P. L. 1860, p. 603; Act of 1875, § 25; P. L. 1882, p. 252; P. L. 1889, p. 412; P. L. 1889, p. 415; P. L. 1893, p. 445, § 5.

This section was amended in 1901 in the following particulars:

(1) The power to create preferred stocks under this provision is now limited to corporations organized under the Corporation Act.

(2) Preferred stock may be made subject to redemption at any time after three years; the limitation that such stock can only be redeemed at a fixed time and price to be expressed in the certificate of stock is re moved.

(3) The rates of dividends and other conditions as to the issue of preferred stock must be set forth in the original or amended certificate of incorporation.

(4) If the original or amended certificate of incorporation so provides, dividends on common stock may be paid concurrently with dividends on the preferred stock.
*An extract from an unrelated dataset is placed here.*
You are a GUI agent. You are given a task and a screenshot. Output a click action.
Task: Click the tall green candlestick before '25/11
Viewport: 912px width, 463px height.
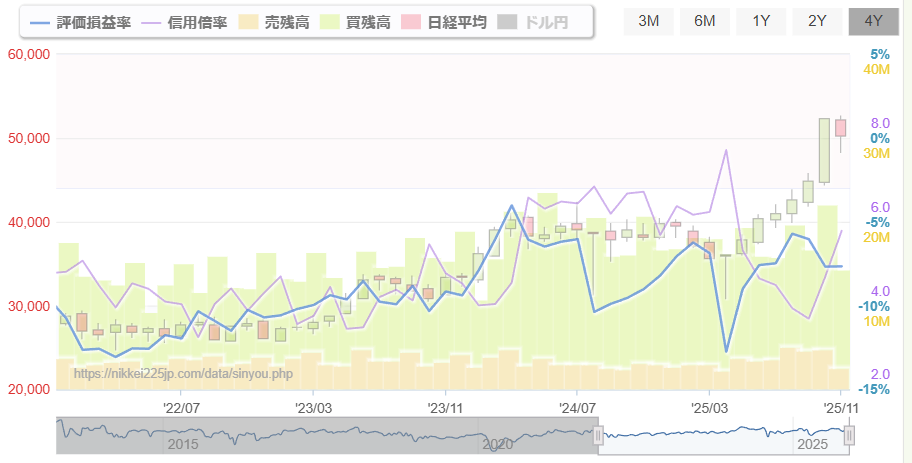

Classes of stock.-Under the Act of 1875 only two kinds of stock were specifically authorized, common and preferred stock. By the supplement of May 9, 1889 (P. L. 1889, p. 415), a third form of stock, called guaranteed stock, was authorized to be issued for the purchase of property. The present act is broad and authorizes the creation of a number of kinds of stock and classes "with such designation, preferences and voting powers, or re"strictions or qualifications thereof, as shall be stated and expressed in "the certificate of incorporation," the only restriction being that the total amount of preferred stock issued at any time shall not exceed two-thirds of the paid up capital stock. (See Section 8, subdivisions IV and VII, p. 16, ante.)

Stock may be preferred as to dividends, as to capital (either or both) or otherwise. Such stock may have a restriction or qualification of voting powers. The power to vote may be wholly taken from any class of stock. (Miller v. Ratterman, 24 N. E. Rep., 496 [Ohio, 1890].)

Stock with preferences may have any name and designation that the stockholders see fit to give it.